Di sisi lain, Ketua Umum PSSI adalah jabatan eksekutif tertinggi dalam sebuah federasi independen yang tunduk pada statuta internalnya sendiri, serta regulasi dari konfederasi regional (AFC) dan federasi global (FIFA). Peran ini bersifat operasional, berfokus secara eksklusif pada pengembangan sepak bola, mulai dari penyelenggaraan kompetisi, pembinaan usia dini, manajemen tim nasional, hingga hubungan internasional dengan entitas sepak bola lainnya. PSSI, secara prinsip, adalah organisasi otonom yang harus dijaga dari intervensi pihak luar, termasuk pemerintah, demi mematuhi aturan main yang ditetapkan oleh FIFA.
Potensi Konflik Kepentingan dan Disonansi Peran
Apabila kedua posisi tersebut diduduki oleh figur yang sama, potensi terjadinya konflik kepentingan menjadi sangat nyata dan sulit dihindari. Seseorang dalam kapasitasnya sebagai Menpora akan memiliki wewenang untuk menyetujui, meninjau, dan mengaudit proposal serta alokasi dana yang diajukan oleh PSSI. Pada saat yang bersamaan, dalam kapasitasnya sebagai Ketua Umum PSSI, ia adalah pihak yang mengajukan dan bertanggung jawab atas penggunaan dana tersebut. Terjadi sebuah disonansi peran, di mana subjek dan objek pengawasan menjadi satu entitas yang sama.

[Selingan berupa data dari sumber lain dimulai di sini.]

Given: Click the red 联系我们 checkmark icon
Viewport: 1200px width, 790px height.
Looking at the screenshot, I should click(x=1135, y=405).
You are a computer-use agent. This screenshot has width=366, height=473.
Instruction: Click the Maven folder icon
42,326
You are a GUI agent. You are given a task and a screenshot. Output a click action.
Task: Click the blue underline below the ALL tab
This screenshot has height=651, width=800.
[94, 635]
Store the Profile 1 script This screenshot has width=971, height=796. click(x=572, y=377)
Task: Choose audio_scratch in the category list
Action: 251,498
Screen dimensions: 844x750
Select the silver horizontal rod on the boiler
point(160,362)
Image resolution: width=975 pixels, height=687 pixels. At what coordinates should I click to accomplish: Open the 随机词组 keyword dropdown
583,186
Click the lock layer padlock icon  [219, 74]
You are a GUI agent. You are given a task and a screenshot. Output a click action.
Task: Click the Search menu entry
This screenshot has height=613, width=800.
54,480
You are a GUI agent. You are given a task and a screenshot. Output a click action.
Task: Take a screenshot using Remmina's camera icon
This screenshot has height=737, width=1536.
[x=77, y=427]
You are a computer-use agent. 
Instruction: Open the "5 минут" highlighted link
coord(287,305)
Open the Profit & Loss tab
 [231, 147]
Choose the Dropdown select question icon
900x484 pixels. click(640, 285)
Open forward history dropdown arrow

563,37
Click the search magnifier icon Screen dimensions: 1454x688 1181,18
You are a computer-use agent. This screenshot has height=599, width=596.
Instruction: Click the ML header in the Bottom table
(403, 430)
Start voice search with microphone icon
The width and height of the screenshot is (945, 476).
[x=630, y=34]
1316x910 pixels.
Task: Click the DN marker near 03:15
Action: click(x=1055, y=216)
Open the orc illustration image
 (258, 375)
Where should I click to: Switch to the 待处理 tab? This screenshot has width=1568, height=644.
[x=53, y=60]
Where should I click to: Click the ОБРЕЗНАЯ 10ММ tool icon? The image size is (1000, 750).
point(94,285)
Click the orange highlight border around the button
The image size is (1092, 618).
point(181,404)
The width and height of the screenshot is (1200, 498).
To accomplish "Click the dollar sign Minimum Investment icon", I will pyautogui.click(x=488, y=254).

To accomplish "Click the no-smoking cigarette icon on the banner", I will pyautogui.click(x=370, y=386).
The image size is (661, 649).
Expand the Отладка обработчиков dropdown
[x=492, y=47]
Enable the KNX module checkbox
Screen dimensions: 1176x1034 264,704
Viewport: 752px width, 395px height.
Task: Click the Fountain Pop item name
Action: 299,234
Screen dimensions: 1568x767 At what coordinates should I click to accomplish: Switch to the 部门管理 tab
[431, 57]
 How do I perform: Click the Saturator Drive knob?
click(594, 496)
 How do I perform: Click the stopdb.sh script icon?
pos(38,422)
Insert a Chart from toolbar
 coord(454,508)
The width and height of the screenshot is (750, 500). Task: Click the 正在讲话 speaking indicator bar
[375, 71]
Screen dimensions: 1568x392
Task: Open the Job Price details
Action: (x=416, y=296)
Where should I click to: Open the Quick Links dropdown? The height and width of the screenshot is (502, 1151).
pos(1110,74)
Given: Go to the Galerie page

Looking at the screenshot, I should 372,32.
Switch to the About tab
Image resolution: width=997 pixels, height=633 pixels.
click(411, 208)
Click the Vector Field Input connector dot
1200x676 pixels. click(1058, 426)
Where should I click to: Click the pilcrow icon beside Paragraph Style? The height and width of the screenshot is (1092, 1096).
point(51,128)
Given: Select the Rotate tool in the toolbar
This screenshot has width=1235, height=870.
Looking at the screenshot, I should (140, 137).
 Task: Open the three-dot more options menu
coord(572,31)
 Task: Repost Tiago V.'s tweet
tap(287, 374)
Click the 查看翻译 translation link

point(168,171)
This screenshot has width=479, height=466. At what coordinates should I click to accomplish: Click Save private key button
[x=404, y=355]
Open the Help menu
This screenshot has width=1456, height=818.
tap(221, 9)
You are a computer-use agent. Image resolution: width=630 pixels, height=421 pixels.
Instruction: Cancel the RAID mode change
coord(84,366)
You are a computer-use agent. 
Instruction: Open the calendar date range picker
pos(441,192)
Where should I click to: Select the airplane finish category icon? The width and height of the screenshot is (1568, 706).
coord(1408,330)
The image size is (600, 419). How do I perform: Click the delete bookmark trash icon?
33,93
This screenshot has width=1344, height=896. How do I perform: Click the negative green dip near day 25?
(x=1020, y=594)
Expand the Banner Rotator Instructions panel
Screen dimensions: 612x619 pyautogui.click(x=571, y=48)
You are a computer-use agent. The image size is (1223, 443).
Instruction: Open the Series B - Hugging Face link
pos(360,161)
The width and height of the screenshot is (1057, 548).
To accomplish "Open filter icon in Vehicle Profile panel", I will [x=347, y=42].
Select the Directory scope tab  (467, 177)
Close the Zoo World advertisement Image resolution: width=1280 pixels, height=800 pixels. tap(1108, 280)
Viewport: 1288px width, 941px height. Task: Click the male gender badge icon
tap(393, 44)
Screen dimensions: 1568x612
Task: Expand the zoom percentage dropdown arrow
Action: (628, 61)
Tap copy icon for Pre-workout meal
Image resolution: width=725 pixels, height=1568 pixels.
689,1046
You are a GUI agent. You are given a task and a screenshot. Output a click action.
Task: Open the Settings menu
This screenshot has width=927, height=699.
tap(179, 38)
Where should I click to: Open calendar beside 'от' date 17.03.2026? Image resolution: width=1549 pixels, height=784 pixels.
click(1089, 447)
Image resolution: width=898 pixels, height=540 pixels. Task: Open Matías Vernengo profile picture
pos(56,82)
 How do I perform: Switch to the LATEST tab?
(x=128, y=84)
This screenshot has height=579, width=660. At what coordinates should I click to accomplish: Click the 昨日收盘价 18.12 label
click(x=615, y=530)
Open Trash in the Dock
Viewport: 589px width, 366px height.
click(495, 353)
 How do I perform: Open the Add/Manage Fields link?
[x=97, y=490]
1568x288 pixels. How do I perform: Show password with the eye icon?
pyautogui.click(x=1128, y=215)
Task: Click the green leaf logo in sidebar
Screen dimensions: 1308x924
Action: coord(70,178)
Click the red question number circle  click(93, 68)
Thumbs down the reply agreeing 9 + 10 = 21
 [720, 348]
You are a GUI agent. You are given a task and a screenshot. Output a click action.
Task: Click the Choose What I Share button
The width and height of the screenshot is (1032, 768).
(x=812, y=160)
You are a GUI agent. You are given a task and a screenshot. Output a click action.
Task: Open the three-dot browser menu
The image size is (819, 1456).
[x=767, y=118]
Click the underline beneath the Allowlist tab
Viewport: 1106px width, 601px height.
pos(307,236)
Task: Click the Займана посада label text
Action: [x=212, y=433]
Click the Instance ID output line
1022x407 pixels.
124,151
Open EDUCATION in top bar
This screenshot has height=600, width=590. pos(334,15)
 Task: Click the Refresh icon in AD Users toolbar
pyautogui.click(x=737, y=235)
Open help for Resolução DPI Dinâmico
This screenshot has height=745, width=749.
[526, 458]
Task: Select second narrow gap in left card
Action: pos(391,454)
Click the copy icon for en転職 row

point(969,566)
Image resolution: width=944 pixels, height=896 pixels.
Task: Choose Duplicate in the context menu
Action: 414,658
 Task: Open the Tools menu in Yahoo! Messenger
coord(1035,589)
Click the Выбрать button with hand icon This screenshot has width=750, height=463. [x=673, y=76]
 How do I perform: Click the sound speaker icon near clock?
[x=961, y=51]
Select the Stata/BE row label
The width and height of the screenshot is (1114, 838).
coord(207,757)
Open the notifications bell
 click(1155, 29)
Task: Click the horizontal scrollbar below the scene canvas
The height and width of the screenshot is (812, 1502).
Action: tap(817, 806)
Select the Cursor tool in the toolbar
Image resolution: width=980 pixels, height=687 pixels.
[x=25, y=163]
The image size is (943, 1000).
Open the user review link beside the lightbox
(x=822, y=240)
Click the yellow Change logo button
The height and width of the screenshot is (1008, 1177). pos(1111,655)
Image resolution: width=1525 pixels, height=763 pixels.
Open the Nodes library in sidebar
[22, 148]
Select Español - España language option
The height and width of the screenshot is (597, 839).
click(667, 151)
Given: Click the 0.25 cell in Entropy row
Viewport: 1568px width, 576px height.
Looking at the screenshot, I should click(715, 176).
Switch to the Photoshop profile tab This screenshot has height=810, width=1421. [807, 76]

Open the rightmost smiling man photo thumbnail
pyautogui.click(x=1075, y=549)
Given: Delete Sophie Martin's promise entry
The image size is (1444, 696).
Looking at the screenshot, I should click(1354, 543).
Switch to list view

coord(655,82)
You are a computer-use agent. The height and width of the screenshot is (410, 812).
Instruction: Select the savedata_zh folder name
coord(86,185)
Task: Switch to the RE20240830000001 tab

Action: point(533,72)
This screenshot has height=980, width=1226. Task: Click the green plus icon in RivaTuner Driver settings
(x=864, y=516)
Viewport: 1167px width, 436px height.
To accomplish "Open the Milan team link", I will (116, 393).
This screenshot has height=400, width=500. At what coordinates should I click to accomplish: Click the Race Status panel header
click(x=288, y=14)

Situasi ini berisiko mengaburkan batas antara kebijakan publik dan kepentingan organisasi. Keputusan-keputusan terkait alokasi sumber daya negara untuk sepak bola dapat dipersepsikan—benar atau tidak—lebih didasarkan pada agenda internal PSSI ketimbang pertimbangan proporsional untuk kemajuan seluruh cabang olahraga. Transparansi dan akuntabilitas, yang menjadi pilar utama dalam pengelolaan dana publik, berpotensi tergerus oleh tumpang tindihnya kewenangan ini.
Perspektif Regulasi Nasional dan Internasional
Secara yuridis, Undang-Undang Nomor 11 Tahun 2022 tentang Keolahragaan menekankan pentingnya independensi dan kemandirian induk organisasi cabang olahraga. Semangat dari regulasi ini adalah untuk mendorong tata kelola yang profesional dan bebas dari intervensi yang dapat menghambat prestasi. Perangkapan jabatan oleh pejabat publik di organisasi olahraga telah lama menjadi bahan perdebatan, dengan argumen utama berpusat pada upaya menjaga otonomi federasi.
Dari perspektif internasional, FIFA secara tegas melarang adanya intervensi pemerintah terhadap asosiasi anggotanya. Meskipun pengangkatan seorang Ketua Umum PSSI menjadi Menpora merupakan urusan internal negara, FIFA akan mengamati dengan saksama apakah dualisme peran ini mengarah pada kontrol pemerintah atas pengambilan keputusan di dalam federasi. Jika terbukti ada, risiko sanksi internasional, mulai dari pembekuan keanggotaan hingga larangan partisipasi di kancah global, merupakan konsekuensi yang sangat serius.
Dengan demikian, seandainya Erick Thohir menjabat sebagai Menpora, perannya di PSSI secara etis dan yuridis akan berada di persimpangan jalan. Melepaskan jabatan sebagai Ketua Umum PSSI akan menjadi langkah yang paling ideal untuk menjaga integritas tata kelola, menghindari konflik kepentingan, dan memastikan bahwa fungsi pengawasan pemerintah terhadap PSSI berjalan secara objektif dan imparsial. Langkah ini tidak hanya akan melindungi PSSI dari potensi sanksi, tetapi juga memperkuat fondasi profesionalisme dalam ekosistem olahraga Indonesia secara keseluruhan.